La dernière fois que je l'entendis formuler cette phrase rituelle, son médecin venait de lui annoncer que son nouveau cancer pouvait interrompre sa course. Le Zubial en avait déjà terrassé quelques-uns et, pas un instant, nous ne songeâmes que celui-ci était de taille à briser son extraordinaire vitalité. De Gaulle avait résisté, protégé par l'idée qu'il se faisait de lui-même, et puis, un jour, sa silhouette avait fédéré les enthousiasmes français en remontant les Champs-Élysées; donc papa continuerait à fréquenter le Fouquet's, à fabriquer les êtres qu'il aimait. L'affaire était entendue.

Et puis il mourut, pour de vrai. D'un coup, le magicien avait perdu ses pouvoirs; la mort l'avait dépouillé de sa vitalité, lui, l'invincible culbuto qui toujours se relevait de ses fiascos. Être le Zubial ne suffisait plus. À quinze ans, je découvrais que le scandale du réel existait, que la vraie vie pouvait se montrer plus forte que les poètes, terriblement cruelle et risible de bêtise. Je perdais mon père et ma foi en la puissance illimitée des grandes visions. Le dernier acte, sanglant, me jetait à la figure une morale abjecte, intolérable. Finalement, de Gaulle pouvait perdre, et se recycler en speaker londonien appointé par la BBC, Christophe Colomb pouvait mourir étouffé par une arête de poisson avant d'inventer l'Amérique; il était possible qu'Armstrong explosât dans sa fusée Apollo en partant pour la Lune.

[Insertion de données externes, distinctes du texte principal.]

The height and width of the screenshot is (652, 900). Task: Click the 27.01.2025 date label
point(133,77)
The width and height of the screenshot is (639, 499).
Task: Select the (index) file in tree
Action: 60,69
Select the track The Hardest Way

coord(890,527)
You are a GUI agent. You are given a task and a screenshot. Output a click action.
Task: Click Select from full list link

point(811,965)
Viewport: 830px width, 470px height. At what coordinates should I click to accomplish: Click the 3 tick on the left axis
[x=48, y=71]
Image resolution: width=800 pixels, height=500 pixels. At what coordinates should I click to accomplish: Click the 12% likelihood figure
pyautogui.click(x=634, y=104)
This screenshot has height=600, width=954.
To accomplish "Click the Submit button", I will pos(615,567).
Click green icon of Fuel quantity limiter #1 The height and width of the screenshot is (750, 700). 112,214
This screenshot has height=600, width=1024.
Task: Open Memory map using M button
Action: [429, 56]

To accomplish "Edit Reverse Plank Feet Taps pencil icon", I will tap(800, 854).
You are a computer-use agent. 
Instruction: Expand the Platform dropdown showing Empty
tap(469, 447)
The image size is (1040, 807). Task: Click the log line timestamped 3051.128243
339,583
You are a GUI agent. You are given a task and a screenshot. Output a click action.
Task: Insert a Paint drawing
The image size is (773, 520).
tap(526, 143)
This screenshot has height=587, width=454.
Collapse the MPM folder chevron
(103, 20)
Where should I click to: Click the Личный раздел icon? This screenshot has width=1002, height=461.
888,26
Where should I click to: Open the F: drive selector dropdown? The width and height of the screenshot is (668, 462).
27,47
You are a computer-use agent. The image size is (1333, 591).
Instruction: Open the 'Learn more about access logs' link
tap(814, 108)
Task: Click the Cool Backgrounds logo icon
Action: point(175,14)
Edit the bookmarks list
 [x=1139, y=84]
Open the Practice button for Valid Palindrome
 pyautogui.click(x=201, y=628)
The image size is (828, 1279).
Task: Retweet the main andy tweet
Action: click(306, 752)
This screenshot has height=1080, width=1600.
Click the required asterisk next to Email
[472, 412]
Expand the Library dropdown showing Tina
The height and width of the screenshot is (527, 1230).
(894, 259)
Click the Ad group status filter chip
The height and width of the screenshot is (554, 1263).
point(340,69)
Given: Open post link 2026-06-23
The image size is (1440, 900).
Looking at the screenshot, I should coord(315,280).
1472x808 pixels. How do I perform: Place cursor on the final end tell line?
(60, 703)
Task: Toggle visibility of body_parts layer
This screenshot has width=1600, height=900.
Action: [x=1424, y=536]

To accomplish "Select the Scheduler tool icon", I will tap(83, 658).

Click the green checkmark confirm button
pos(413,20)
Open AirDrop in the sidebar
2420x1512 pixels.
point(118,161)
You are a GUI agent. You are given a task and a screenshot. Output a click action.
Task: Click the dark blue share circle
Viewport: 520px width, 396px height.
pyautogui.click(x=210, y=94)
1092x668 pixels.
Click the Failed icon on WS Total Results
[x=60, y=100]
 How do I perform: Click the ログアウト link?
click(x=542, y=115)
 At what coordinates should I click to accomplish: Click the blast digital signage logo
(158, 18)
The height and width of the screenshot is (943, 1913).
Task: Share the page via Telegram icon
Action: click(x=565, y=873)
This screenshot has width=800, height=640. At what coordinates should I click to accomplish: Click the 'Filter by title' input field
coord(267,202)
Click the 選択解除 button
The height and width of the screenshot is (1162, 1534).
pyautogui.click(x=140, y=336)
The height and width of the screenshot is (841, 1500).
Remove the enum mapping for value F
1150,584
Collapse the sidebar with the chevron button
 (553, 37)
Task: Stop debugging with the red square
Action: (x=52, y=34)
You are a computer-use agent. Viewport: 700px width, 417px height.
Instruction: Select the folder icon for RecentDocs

Je me souviens très bien avoir opté, un mois après le décès de mon père, pour le refus total, radical, du scandale du réel. J'avais quinze ans, je me trouvais au-dessus de chiottes irlandaises, dans une banlieue de Dublin, en train de vomir de la bile. Dévastée par le chagrin, ma mère m'avait exilé loin de ses dérives. Je vomissais chaque jour ma rencontre brutale avec l'insoutenable réalité, ma rage d'être impuissant, cette colère qui ne m'a plus jamais quitté; et puis, soudain, j'ai dit non, à la dictature de l'irrévocable, non à ce qui paraît inéluctable, non au déclin des passions, non aux frustrations que la vie nous inflige, non à la fuite de notre énergie, non à tous les panneaux de sens interdit, non à mes propres trouilles, non à une destinée trop réglée, non aux névroses des autres, non aux facilités du prêt-à-penser, non à l'enfermement dans un personnage unique et prévisible, non aux jeux des vanités de la reconnaissance sociale, non à l'empaillement prématuré, non à la mort, non! Non et encore non! Cet instinct de rébellion désespéré et joyeux m'est devenu une colonne vertébrale, pour ne pas m'effondrer.